Als „zu politisch“ wurde der solidarische Kniefall für die „Black Lives Matter“-Bewegung dem britischen Militär untersagt. Kommandeure von Truppen der HMS Sultan in Gosport, Hampshire, erklärten den Soldaten, dass sie diese Geste nicht ausführen dürfen, wenn sie Uniform tragen. Das britische Verteidigungsministerium diskutiert derzeit, welche Form der Respektbezeugung für das Militär angemessen wäre, berichtet die britische „Daily Mail“.

Eine Quelle aus dem Verteidigungsministerium erklärt das so: „Wenn sie [die Soldaten, Anm. d. Red.] in Uniform sind, dürfen sie nicht an politischen Aktivitäten teilnehmen.
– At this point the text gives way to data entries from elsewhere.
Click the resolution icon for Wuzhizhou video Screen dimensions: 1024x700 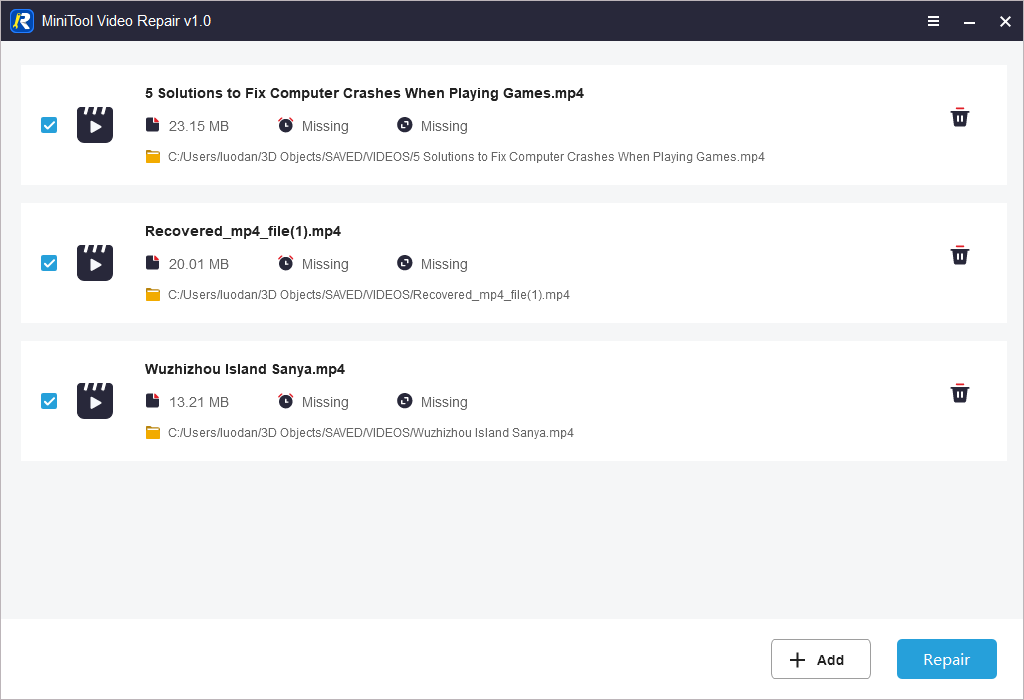coord(404,401)
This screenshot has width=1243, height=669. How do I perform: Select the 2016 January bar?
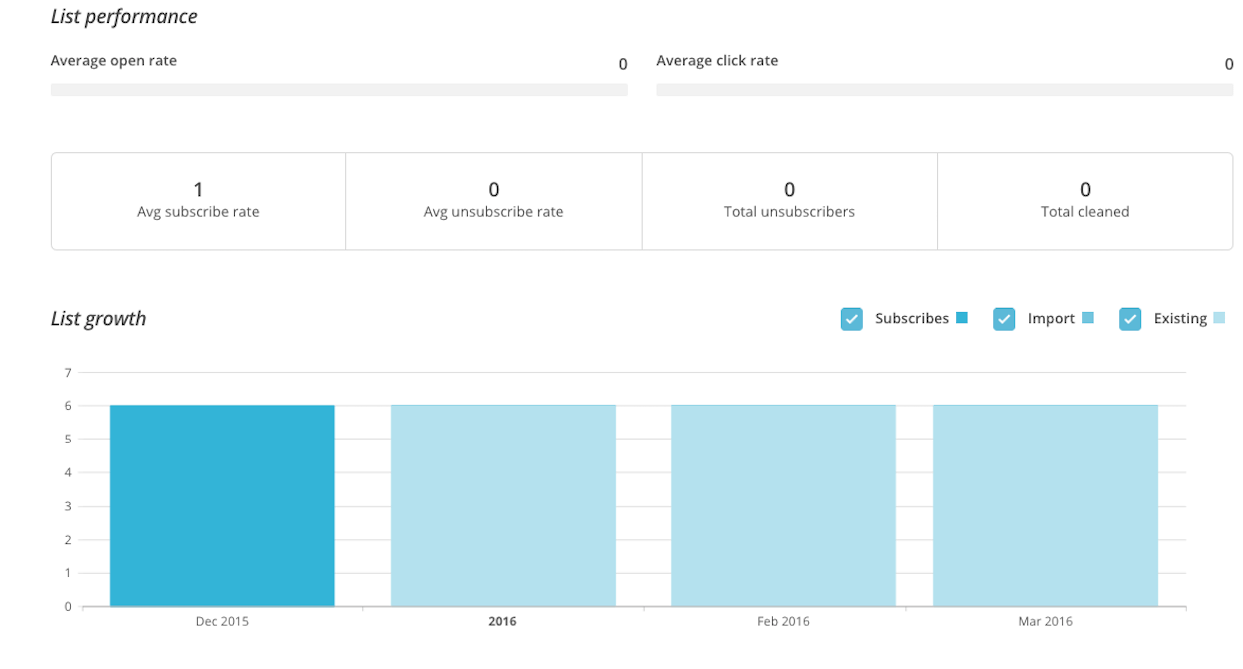503,505
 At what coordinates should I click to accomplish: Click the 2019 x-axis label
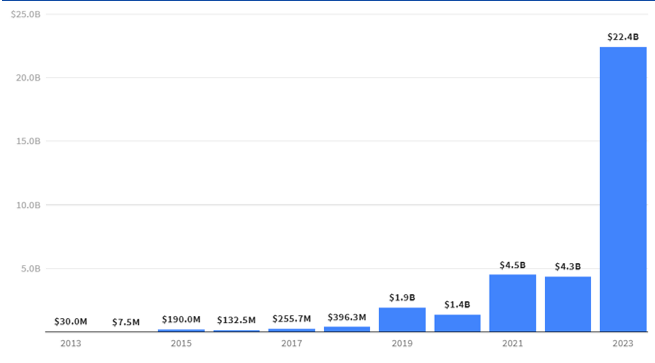402,343
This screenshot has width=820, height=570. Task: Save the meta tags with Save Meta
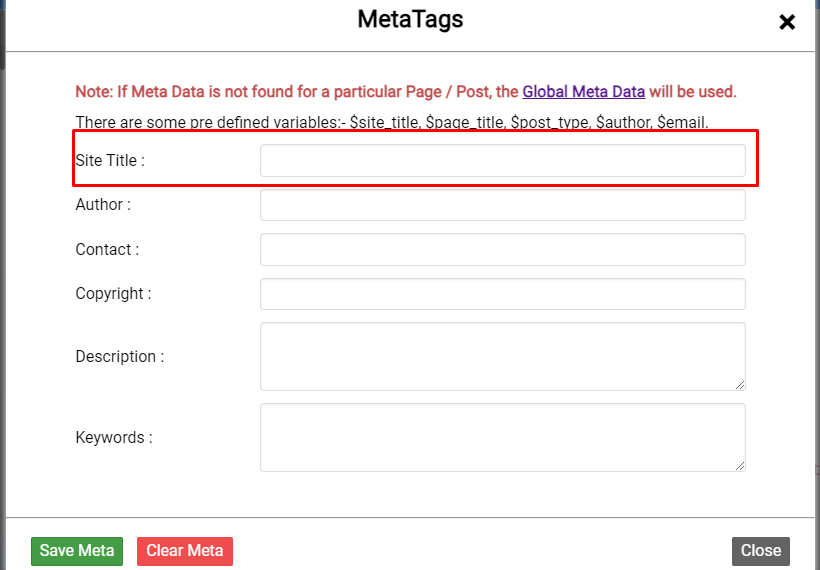pos(77,551)
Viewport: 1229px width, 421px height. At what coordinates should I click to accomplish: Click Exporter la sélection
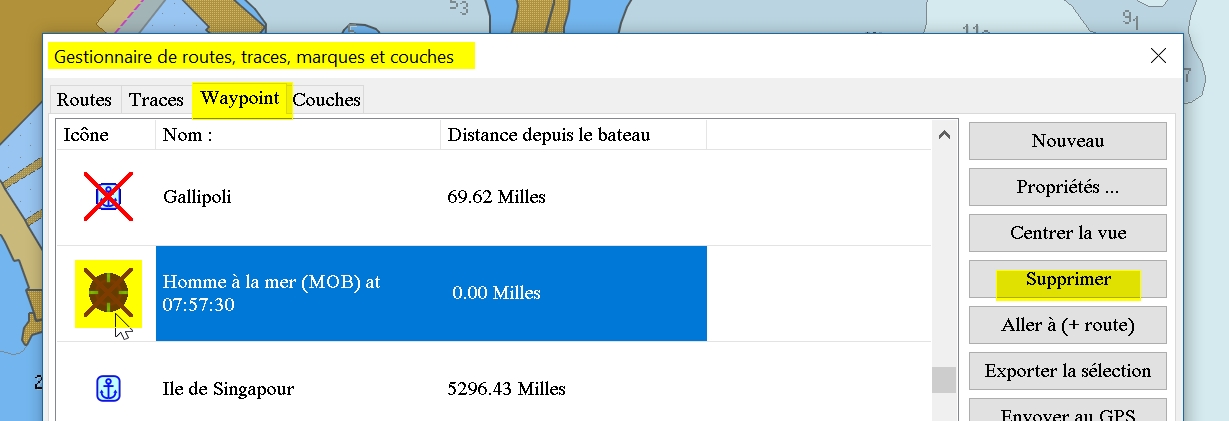[1067, 371]
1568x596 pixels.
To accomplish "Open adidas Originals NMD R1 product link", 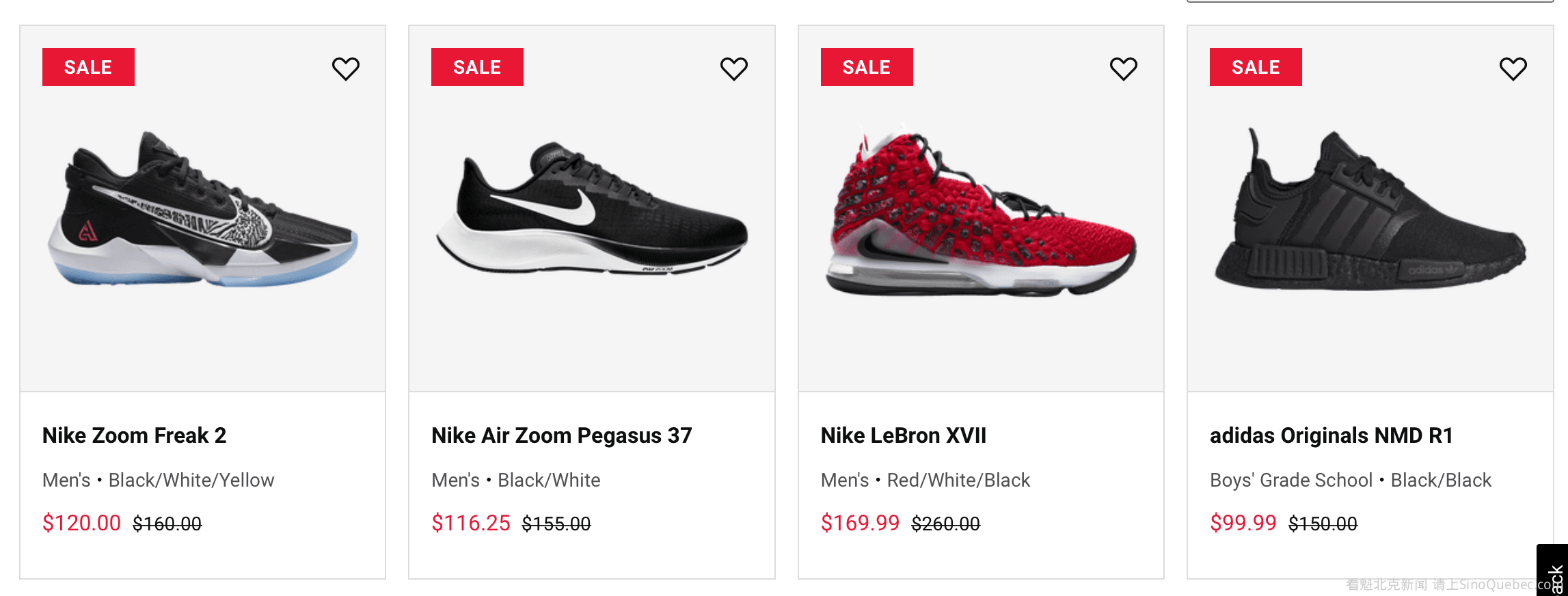I will pos(1331,435).
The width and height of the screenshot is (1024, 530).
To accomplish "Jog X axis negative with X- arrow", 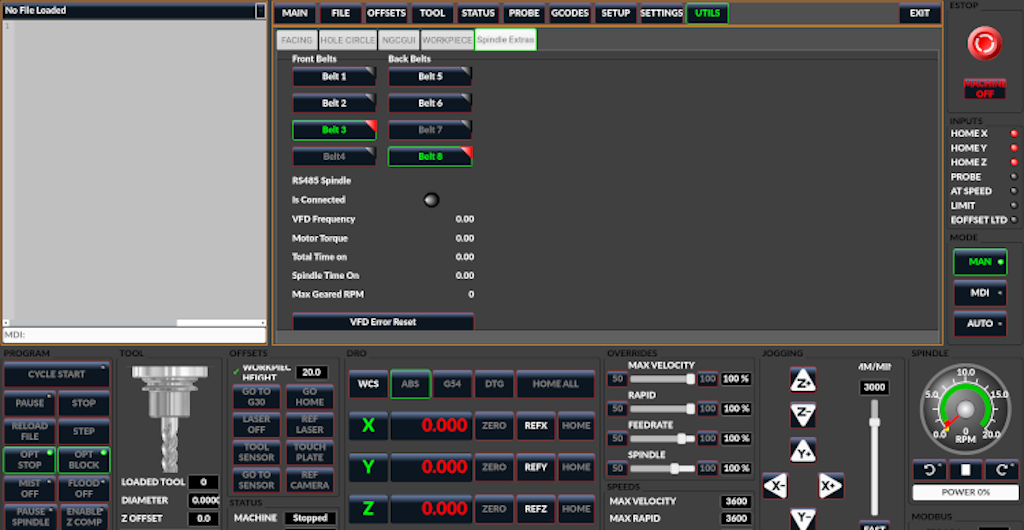I will pyautogui.click(x=777, y=486).
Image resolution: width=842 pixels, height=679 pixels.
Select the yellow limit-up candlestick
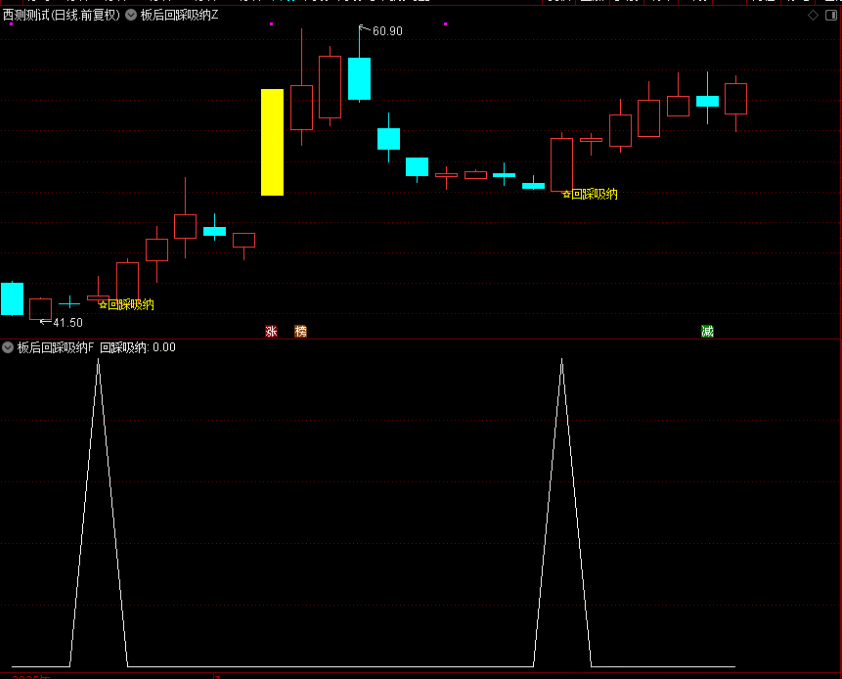pos(272,142)
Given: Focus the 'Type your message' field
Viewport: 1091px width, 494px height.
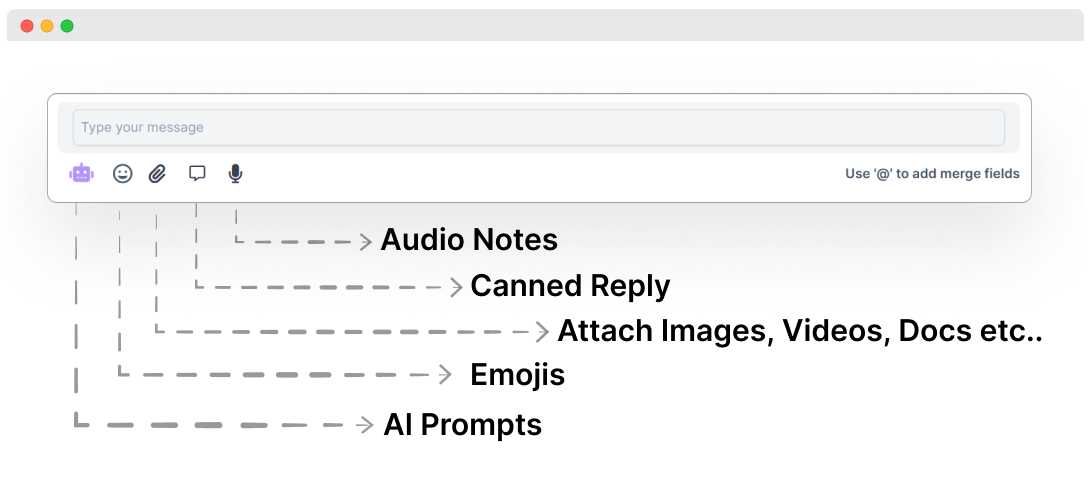Looking at the screenshot, I should pos(538,128).
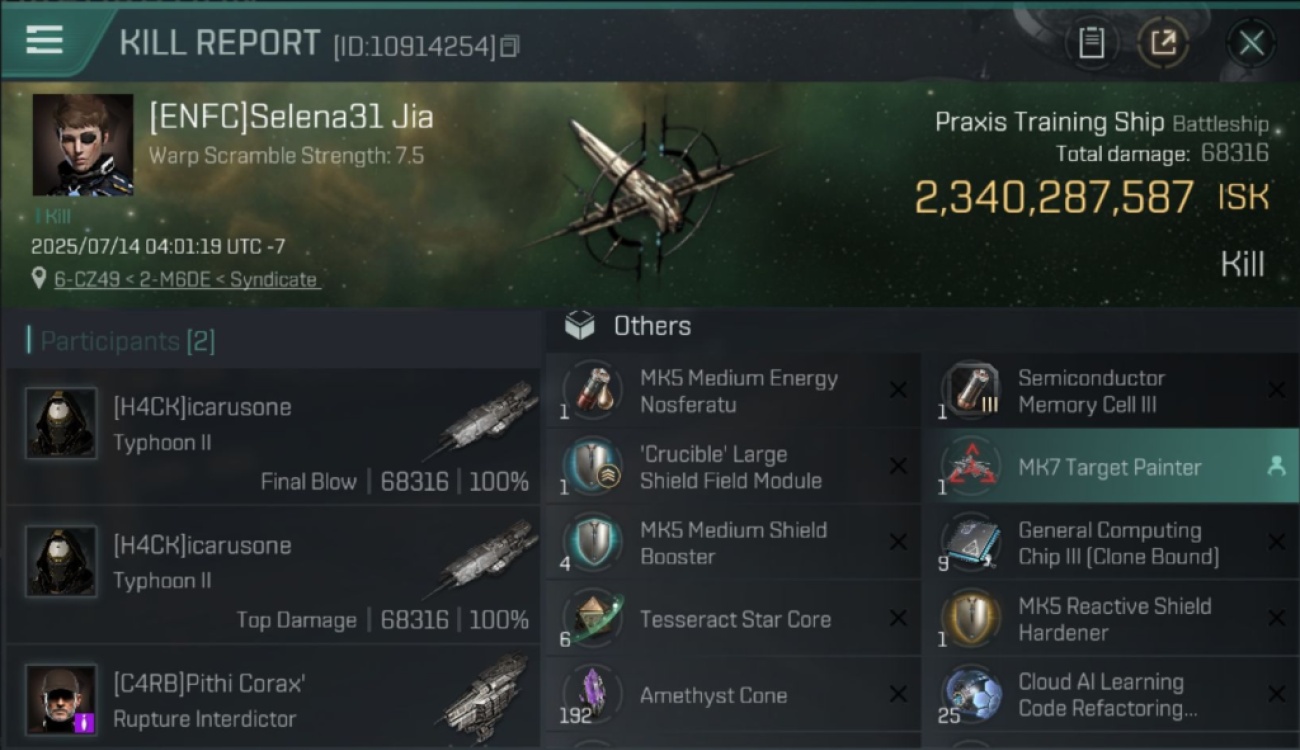Click the MK7 Target Painter item
Image resolution: width=1300 pixels, height=750 pixels.
1110,467
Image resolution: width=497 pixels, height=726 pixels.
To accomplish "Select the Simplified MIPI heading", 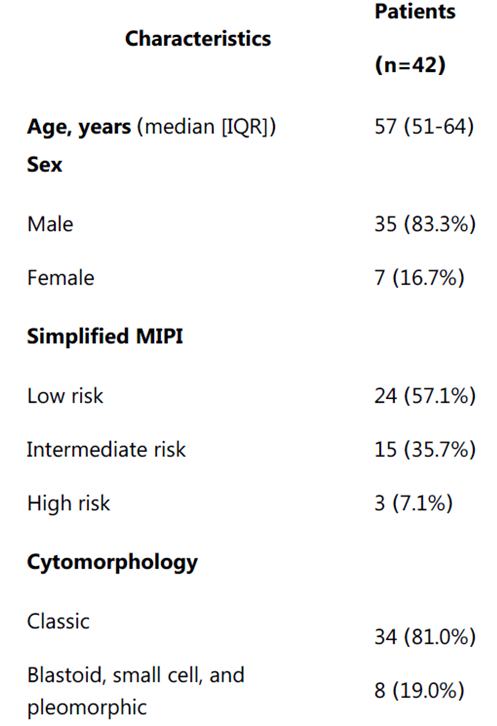I will (105, 336).
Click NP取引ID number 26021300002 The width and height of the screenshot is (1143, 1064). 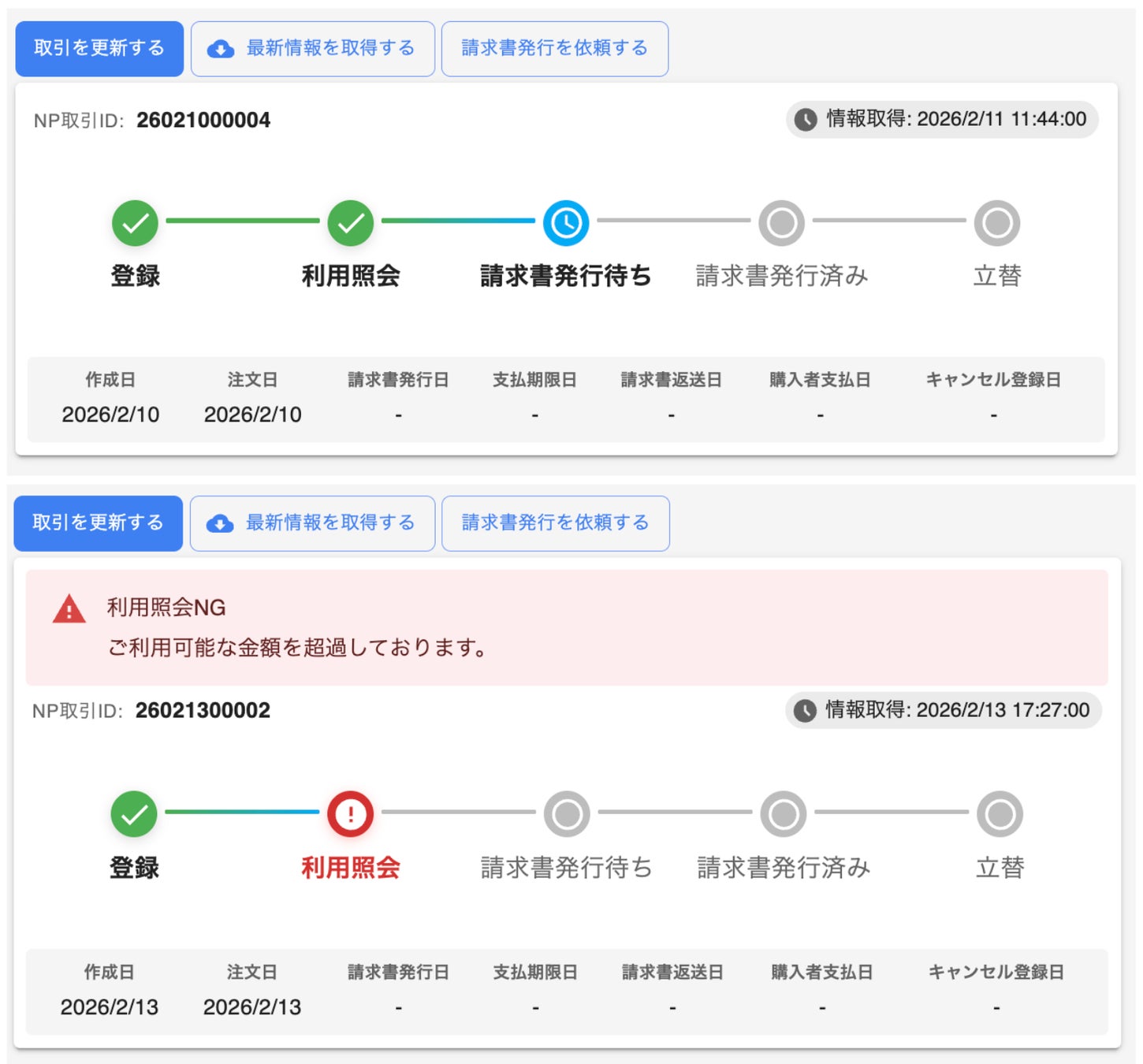[203, 711]
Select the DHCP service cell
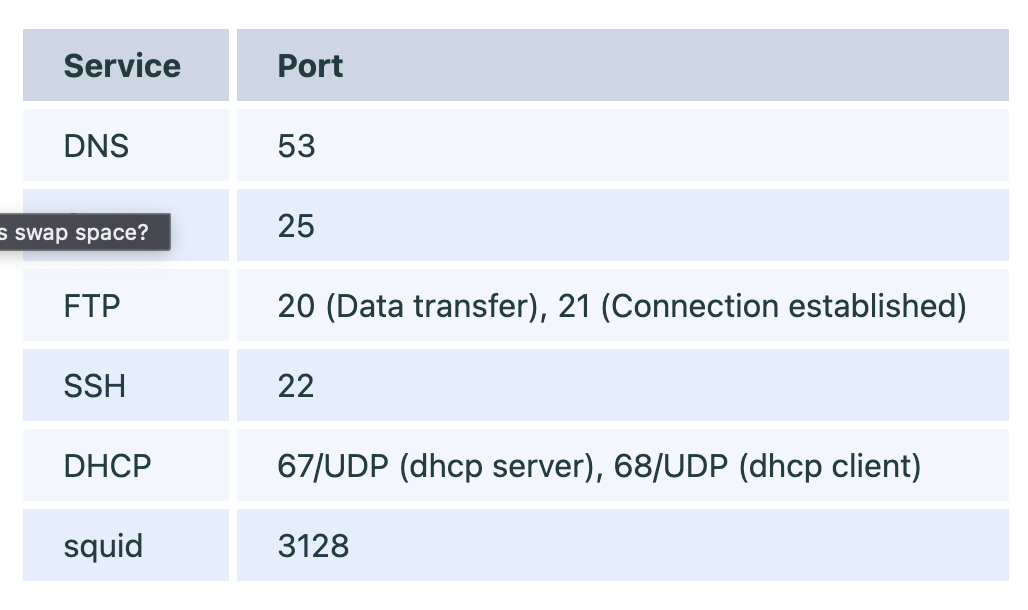The height and width of the screenshot is (610, 1028). (x=126, y=465)
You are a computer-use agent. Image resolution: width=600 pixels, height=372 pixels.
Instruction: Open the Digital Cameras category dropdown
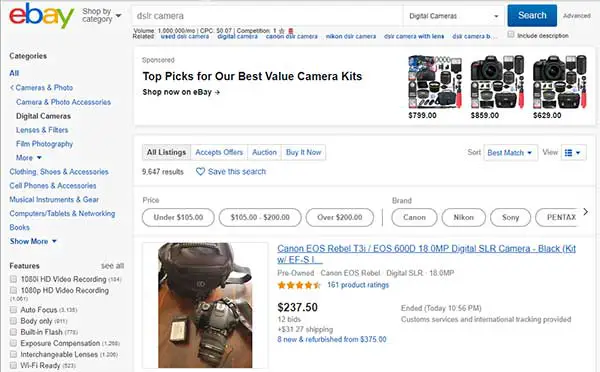coord(454,16)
Mit dem Kniefall wird es eine politische Bewegung.“ Das Verbot wird mit den Statuten des Militärs erklärt: „Wenn man eine Uniform trägt, gelten feste Regeln, wie man sich zu benehmen hat.“

Doch es wird nach einem Ausweg gesucht: „Wir sehen uns die Richtlinien an und versuchen, eine Lösung für solche Situationen zu finden, auf welche Weise sie ihren Respekt bekunden können.“ 

Ein Ausweg aus den Regularien wird gesucht

„Das Militär sowie das Verteidigungsministerium sind gegen Rassismus in jeder Form und will ihn unterbinden“, heißt es. Die Suche nach einer angemessenen Lösung wurde notwendig, nachdem die britische Polizei ihren Angestellten grünes Licht gegeben hatte, während der „Black Lives Matter“-Proteste den solidarischen Kniefall zu machen.

Viele Beamte nutzten die Geste, um die Anti-Rassismus-Proteste in London zu unterstützen. Die Polizei-Gewerkschaft hatte bekundet, dass sie zeige, „dass wir Menschen sind“. Nach dem Tod von George Floyd in Minneapolis hat sich die Pose weltweit als Geste der Solidarität für ermordete Schwarze verbreitet. Den Kniefall-Protest hat 2016 der amerikanische Football-Spieler Colin Kaepernick etabliert, als er sich vor einem Spiel während der amerikanischen Nationalhymne aufs Knie fallen ließ, um gegen Polizeigewalt zu demonstrieren.